OMIG Reveals Areas of Focus in the Coming Year
The New York State Office of the Medicaid Inspector General (OMIG) has released its 2016-17 Work Plan, detailing its plans during this state fiscal year to focus on various types of providers, services and managed care plans. According to the work plan, OMIG will continue to organize its work according to categories of service and will continue to use its Business Line Teams across several areas including Managed Long Term Care (MLTC), transportation, home and community-based services, residential health care facilities and mainstream Medicaid managed care.
Among the areas of focus in the work plan are the following of particular interest to LeadingAge New York members:
Home Health Verification Project: Review verifications for home health providers with total Medicaid reimbursement exceeding $15M per calendar year.
Hospice services: Verify whether patients and/or family members voluntarily elected services; a certification of terminal illness was obtained; qualifying services were authorized; and all required documentation supporting continued care was in the patient file.
Home health services: Review provision of services; consistency with patient care plans/service plans; processing of spend-down requirements; duplicative and overlapping payments; Medicare maximization requirements; and CHHA/LTHHCP rates and workforce funds.

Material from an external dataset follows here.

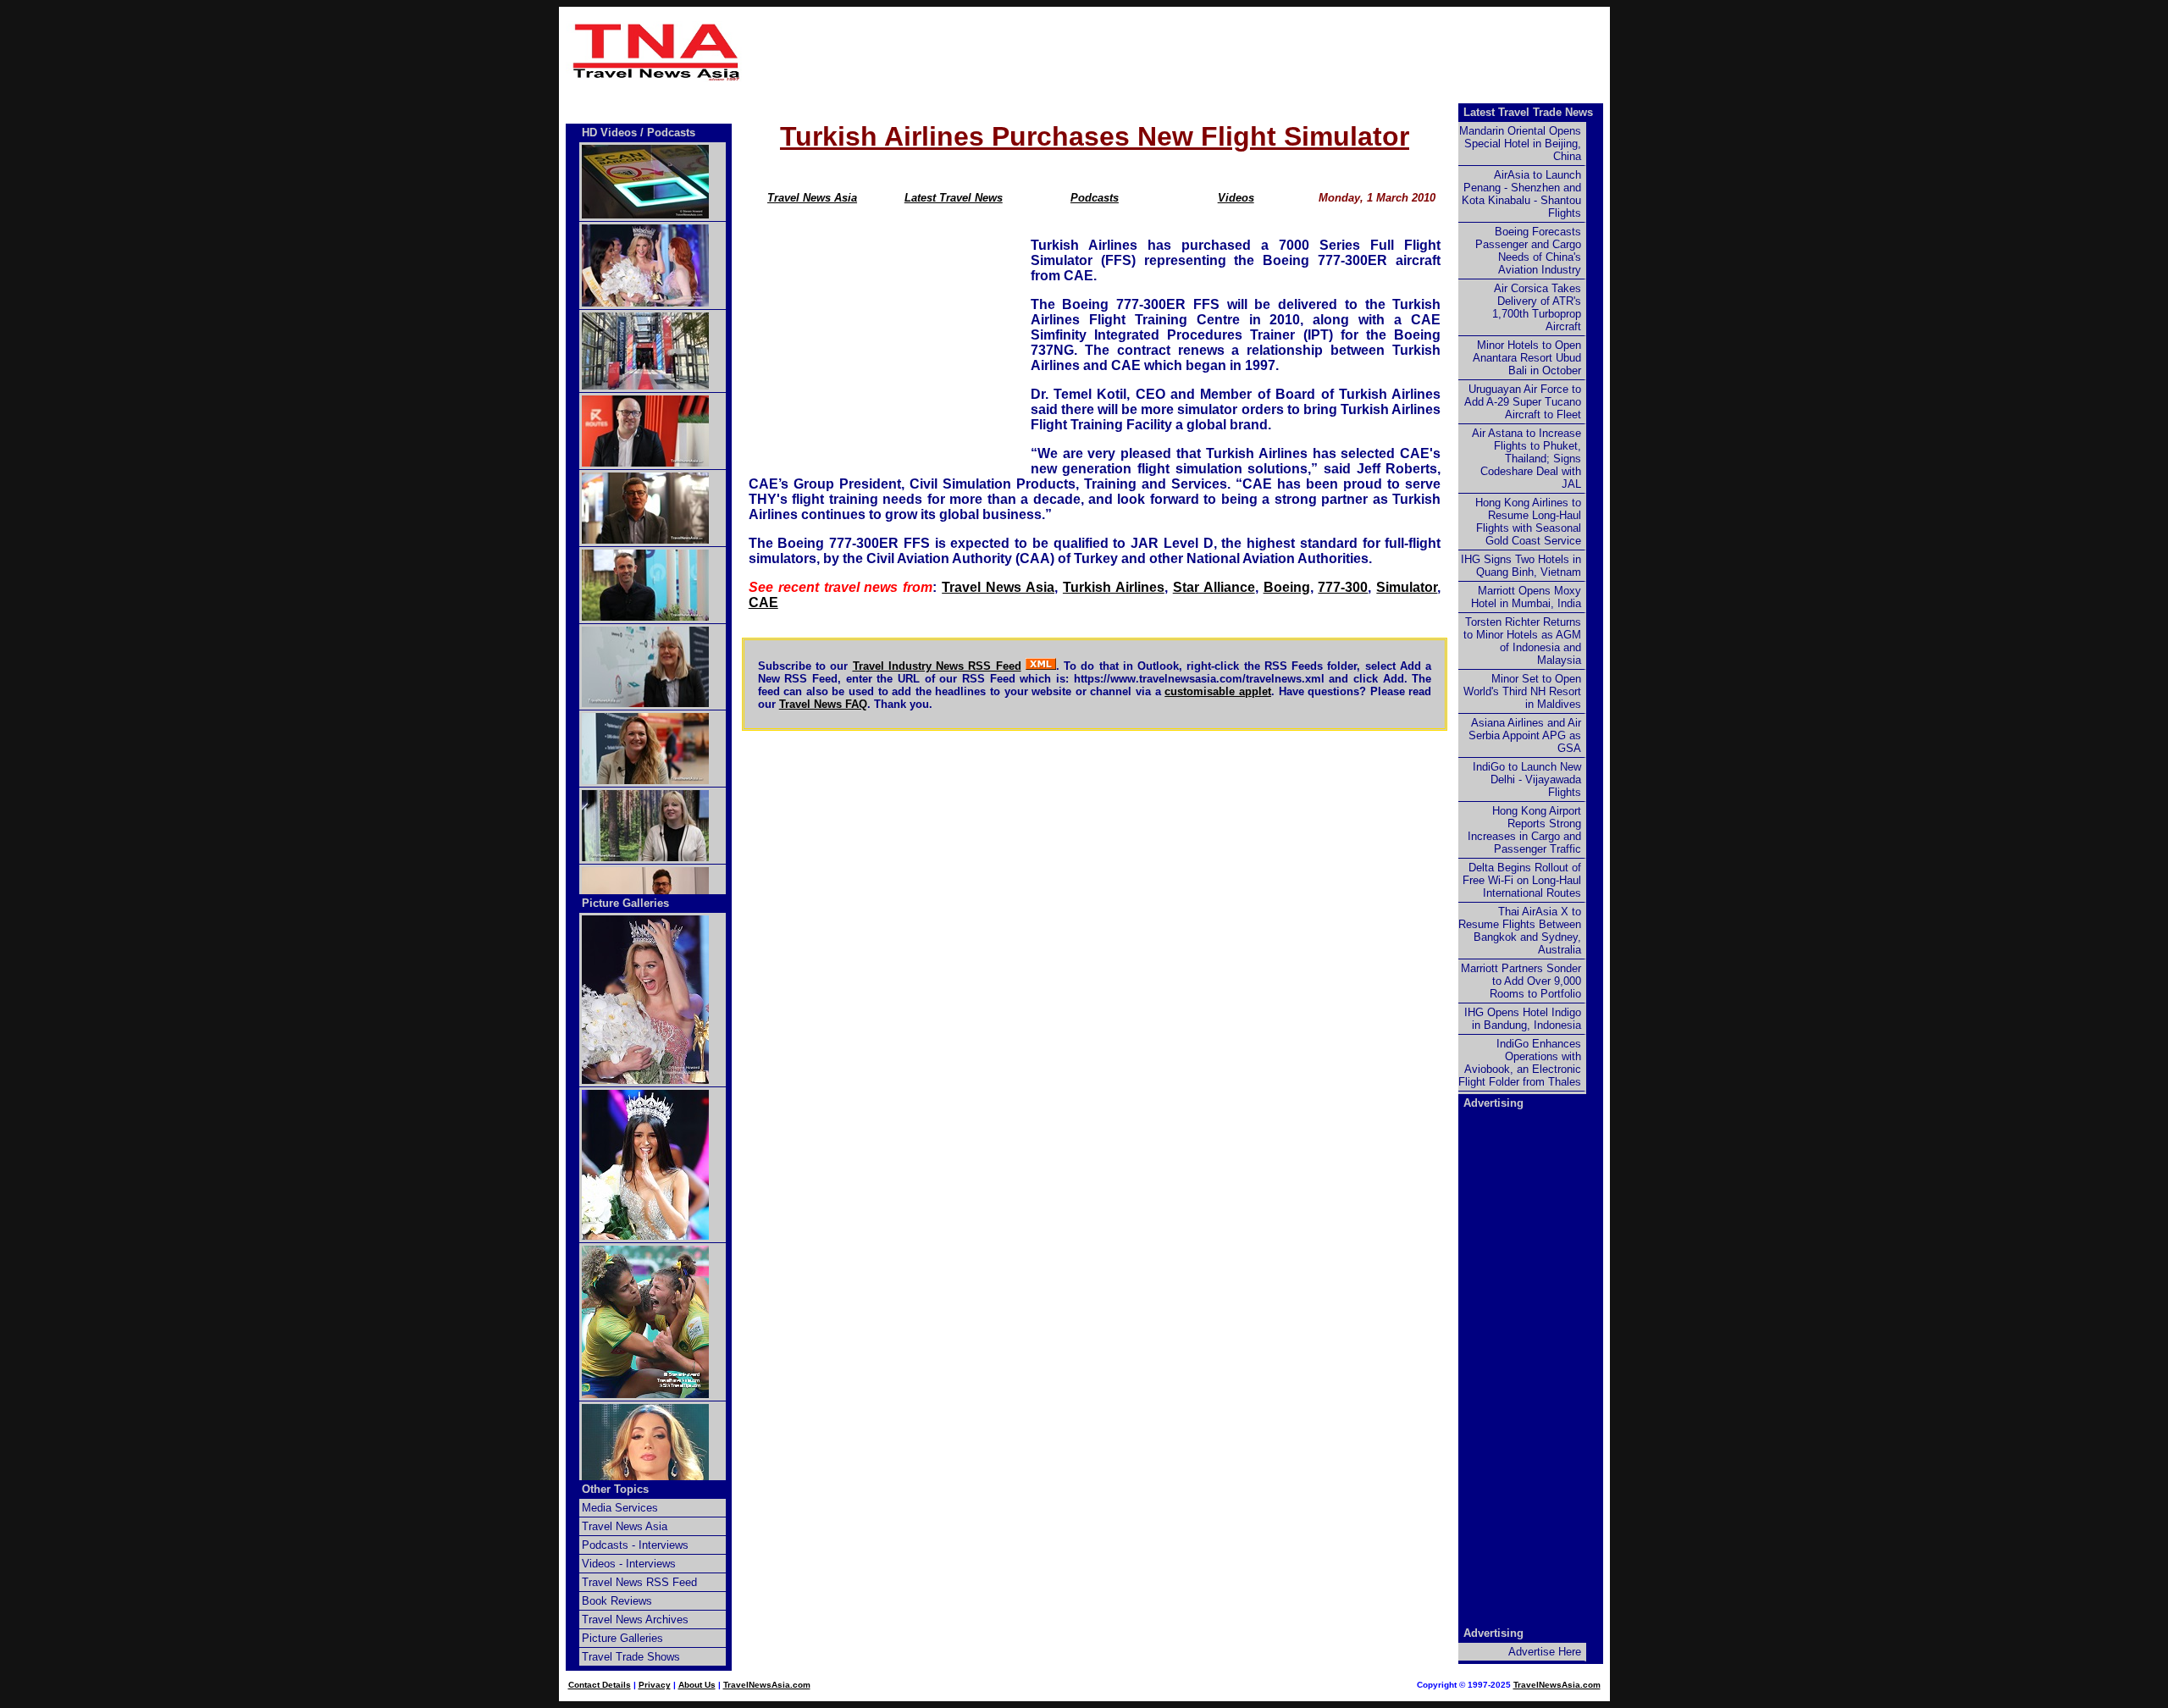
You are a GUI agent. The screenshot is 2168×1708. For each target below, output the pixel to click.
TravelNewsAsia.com (766, 1684)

Consumer-Directed Personal Assistance Program (CDPAP): Verify that services billed to Medicaid were actually delivered, and that CDPAP assistants comply with personnel requirements.
Nursing Home Transition and Diversion waiver: Verify that services were provided, that services billed were included in the service plan; that service plans were timely updated; and that services were provided by qualified staff.
MLTC: Continue to jointly investigate Social Adult Day Care (SADC) centers with State and NYC agencies; verify documentation that SADC centers must maintain for certification; and review enrollment records to determine if MLTC plans properly determined eligibility for enrollment and provided care management to selected members.
Assisted Living Program (ALP): Review to ensure that documented needs of residents are being met and there is no overcharging for services rendered; and identify goods and services delivered to ALP residents by other providers and billed to Medicaid that were also included in ALP payment rates.
Nursing homes: Audit costs reported for new base years; capital costs and rate appeals; continue previous years’ audit results; review eligibility for bed hold payments; and review Minimum Data Set submissions impacting the July 1, 2014 through June 30, 2015 Medicaid rates.
The Work Plan indicates that OMIG will continue to emphasize provider outreach and education, with a focus on providers having proactive compliance programs that will prevent or, when necessary, detect and address abusive practices. Proactive measures may include compliance webinars, guidance materials, self-assessment tools, and presentations.